Des peines plus ou moins lourdes
Privilégiée par les marchands de misère du fait de sa puissance addictive, l’héroïne laisse d’indéfectibles traces. Plus ou moins marqués – physiquement et psychologiquement – par les centaines de rails sniffés en solitaire ou entre amis de défonce, les prévenus affichent différents parcours depuis leur interpellation survenue en février 2011. D’une apparence gracieuse, Estelle Miller a affirmé en avoir fini avec l’addiction, la jeune femme n’ayant plus recours à un traitement de substitution. D’autres sont soumis à un traitement contraignant, certains avouant quelques brèves rechutes.

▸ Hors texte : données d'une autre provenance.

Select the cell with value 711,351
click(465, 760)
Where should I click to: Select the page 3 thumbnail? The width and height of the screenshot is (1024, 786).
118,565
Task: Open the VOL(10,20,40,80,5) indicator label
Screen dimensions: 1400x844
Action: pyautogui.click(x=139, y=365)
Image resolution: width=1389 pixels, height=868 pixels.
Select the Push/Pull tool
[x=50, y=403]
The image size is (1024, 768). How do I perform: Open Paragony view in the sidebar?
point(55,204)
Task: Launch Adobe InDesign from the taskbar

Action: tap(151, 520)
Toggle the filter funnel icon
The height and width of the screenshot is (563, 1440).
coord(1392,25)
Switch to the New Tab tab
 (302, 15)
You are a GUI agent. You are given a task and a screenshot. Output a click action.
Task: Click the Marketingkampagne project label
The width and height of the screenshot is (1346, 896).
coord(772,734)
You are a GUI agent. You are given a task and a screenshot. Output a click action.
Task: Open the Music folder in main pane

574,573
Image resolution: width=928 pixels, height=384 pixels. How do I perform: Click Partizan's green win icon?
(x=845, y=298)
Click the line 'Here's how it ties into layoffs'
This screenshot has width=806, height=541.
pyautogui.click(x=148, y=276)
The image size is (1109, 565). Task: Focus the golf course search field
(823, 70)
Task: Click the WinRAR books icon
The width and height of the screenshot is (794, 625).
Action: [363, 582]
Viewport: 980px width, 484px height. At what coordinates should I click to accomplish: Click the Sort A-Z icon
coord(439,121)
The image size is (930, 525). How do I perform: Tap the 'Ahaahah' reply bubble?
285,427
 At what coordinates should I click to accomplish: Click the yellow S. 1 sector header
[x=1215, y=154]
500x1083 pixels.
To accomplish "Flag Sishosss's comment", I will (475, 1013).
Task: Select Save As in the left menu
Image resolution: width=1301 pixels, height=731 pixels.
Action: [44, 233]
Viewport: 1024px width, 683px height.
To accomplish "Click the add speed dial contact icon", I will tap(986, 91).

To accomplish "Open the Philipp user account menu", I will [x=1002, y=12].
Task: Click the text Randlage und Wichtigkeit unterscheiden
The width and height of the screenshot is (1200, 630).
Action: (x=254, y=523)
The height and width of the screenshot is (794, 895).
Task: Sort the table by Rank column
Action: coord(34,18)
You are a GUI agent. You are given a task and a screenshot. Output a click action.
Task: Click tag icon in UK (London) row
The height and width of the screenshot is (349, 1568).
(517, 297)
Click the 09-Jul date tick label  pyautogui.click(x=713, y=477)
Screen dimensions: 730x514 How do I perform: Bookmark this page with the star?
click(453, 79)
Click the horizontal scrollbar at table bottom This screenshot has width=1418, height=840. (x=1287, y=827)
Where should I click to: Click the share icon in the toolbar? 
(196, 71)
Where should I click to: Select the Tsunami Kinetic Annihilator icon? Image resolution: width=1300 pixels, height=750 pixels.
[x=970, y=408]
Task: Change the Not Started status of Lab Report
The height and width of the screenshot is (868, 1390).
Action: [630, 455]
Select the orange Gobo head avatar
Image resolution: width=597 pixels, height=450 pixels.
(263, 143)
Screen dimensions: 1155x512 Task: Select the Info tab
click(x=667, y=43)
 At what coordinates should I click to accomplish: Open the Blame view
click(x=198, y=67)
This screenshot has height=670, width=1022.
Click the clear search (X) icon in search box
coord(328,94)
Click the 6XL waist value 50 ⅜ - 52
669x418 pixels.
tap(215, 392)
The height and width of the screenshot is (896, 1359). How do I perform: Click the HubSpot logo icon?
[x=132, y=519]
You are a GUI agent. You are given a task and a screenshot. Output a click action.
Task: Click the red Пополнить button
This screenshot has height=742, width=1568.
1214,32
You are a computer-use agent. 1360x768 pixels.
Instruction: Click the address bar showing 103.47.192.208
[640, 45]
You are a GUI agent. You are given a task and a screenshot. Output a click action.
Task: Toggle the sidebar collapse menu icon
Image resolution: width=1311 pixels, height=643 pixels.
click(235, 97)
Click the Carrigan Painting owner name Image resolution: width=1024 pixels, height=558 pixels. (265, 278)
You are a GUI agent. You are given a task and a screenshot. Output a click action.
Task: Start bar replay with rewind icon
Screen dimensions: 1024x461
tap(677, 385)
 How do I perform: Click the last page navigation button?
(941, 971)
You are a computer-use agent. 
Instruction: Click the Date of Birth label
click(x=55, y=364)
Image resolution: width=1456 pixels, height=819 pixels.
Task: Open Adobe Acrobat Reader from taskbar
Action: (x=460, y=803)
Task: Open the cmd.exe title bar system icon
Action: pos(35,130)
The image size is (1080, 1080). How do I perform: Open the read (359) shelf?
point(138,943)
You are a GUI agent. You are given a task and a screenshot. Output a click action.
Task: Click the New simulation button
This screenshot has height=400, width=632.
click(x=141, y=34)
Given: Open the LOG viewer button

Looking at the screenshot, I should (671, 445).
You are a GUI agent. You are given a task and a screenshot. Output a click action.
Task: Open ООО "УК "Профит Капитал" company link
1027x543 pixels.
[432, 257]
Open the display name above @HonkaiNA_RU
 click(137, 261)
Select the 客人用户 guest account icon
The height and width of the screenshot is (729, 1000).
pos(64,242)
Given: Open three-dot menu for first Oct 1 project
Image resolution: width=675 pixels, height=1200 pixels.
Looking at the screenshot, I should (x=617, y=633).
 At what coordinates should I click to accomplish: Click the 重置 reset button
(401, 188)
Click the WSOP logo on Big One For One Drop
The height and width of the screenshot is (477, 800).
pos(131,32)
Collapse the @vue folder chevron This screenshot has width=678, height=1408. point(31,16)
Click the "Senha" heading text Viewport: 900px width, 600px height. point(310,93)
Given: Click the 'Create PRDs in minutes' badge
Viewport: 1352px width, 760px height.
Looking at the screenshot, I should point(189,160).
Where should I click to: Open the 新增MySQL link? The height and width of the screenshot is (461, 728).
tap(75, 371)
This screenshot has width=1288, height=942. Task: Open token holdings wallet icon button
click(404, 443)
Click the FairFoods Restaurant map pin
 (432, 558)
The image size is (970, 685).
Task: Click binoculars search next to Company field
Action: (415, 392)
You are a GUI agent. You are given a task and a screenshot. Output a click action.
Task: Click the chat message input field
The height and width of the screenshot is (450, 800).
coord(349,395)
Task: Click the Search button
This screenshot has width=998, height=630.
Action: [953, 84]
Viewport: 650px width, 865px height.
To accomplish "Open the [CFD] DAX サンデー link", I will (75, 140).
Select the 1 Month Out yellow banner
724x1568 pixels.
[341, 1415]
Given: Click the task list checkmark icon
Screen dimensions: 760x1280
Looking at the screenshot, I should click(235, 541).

Les différents degrés d’implication et passés judiciaires des prévenus ont joué un rôle majeur. Harry Goldfarb, Dark Smith et Estelle Miller ont été condamnés à 2 000 euros d’amende dont 500 avec sursis. Sans emploi, Xavier Red a écopé de 160 heures de Travail d’intérêt général. Répondant de faits de cession et ayant fait l’objet, par le passé, de poursuites pour des faits liés aux stupéfiants, Jordan White et Jack Duluoz ont respectivement été condamnés à 18 et dix mois de prison intégralement assortis d’un sursis avec mise à l’épreuve incluant des obligations de soins et de travail. Comptant sept condamnations à son casier judiciaire – notamment pour des faits d’usage, usage en récidive, transport et importation de stupéfiants -, Tyron Love s’est vu prononcer une peine de 18 mois de prison – dont douze assortis d’un sursis avec mise à l’épreuve – pour des faits d’acquisition, de transport, de détention, d’usage et d’offre et cession de stupéfiants commis du 14 février 2008 au 14 février 2011.